━━━━━ Records shown

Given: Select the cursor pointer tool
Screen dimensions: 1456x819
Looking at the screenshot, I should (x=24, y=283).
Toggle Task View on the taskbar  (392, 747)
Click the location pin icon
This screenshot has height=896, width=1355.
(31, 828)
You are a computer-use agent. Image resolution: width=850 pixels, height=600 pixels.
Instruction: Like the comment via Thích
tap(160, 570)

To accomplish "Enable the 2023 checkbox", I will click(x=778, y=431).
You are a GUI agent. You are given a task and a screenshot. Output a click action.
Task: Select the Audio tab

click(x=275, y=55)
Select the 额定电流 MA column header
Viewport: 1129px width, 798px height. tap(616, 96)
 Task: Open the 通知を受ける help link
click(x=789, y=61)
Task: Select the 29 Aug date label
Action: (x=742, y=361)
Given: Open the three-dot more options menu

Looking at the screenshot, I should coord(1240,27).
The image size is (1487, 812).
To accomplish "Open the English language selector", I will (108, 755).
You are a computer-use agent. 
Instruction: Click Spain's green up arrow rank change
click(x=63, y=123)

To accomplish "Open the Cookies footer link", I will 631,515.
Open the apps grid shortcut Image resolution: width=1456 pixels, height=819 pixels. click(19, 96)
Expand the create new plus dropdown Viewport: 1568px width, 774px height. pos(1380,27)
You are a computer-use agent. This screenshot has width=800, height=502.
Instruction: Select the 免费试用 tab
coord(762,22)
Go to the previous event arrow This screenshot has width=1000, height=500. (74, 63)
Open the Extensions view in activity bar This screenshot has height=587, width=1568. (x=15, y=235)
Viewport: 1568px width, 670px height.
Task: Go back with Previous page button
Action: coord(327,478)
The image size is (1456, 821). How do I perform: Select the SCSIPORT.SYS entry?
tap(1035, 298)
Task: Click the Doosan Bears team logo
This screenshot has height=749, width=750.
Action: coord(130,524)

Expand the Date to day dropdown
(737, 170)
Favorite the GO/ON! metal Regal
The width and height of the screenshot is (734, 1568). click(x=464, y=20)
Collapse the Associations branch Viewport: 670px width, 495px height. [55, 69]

━━━━━━━━━━

> Aim of the exercise: Rewrite the items, starting at the first one and ending at the line that contains "tap(1035, 298)", replacing "computer-use agent" with "screen-control agent" and leaving everything else unchanged.

> Finished answer:
Given: Select the cursor pointer tool
Screen dimensions: 1456x819
Looking at the screenshot, I should (x=24, y=283).
Toggle Task View on the taskbar  (392, 747)
Click the location pin icon
This screenshot has height=896, width=1355.
(31, 828)
You are a screen-control agent. Image resolution: width=850 pixels, height=600 pixels.
Instruction: Like the comment via Thích
tap(160, 570)

To accomplish "Enable the 2023 checkbox", I will click(x=778, y=431).
You are a GUI agent. You are given a task and a screenshot. Output a click action.
Task: Select the Audio tab

click(x=275, y=55)
Select the 额定电流 MA column header
Viewport: 1129px width, 798px height. tap(616, 96)
 Task: Open the 通知を受ける help link
click(x=789, y=61)
Task: Select the 29 Aug date label
Action: (x=742, y=361)
Given: Open the three-dot more options menu

Looking at the screenshot, I should coord(1240,27).
The image size is (1487, 812).
To accomplish "Open the English language selector", I will (108, 755).
You are a screen-control agent. 
Instruction: Click Spain's green up arrow rank change
click(x=63, y=123)

To accomplish "Open the Cookies footer link", I will 631,515.
Open the apps grid shortcut Image resolution: width=1456 pixels, height=819 pixels. click(19, 96)
Expand the create new plus dropdown Viewport: 1568px width, 774px height. pos(1380,27)
You are a screen-control agent. This screenshot has width=800, height=502.
Instruction: Select the 免费试用 tab
coord(762,22)
Go to the previous event arrow This screenshot has width=1000, height=500. (74, 63)
Open the Extensions view in activity bar This screenshot has height=587, width=1568. (x=15, y=235)
Viewport: 1568px width, 670px height.
Task: Go back with Previous page button
Action: coord(327,478)
The image size is (1456, 821). How do I perform: Select the SCSIPORT.SYS entry?
tap(1035, 298)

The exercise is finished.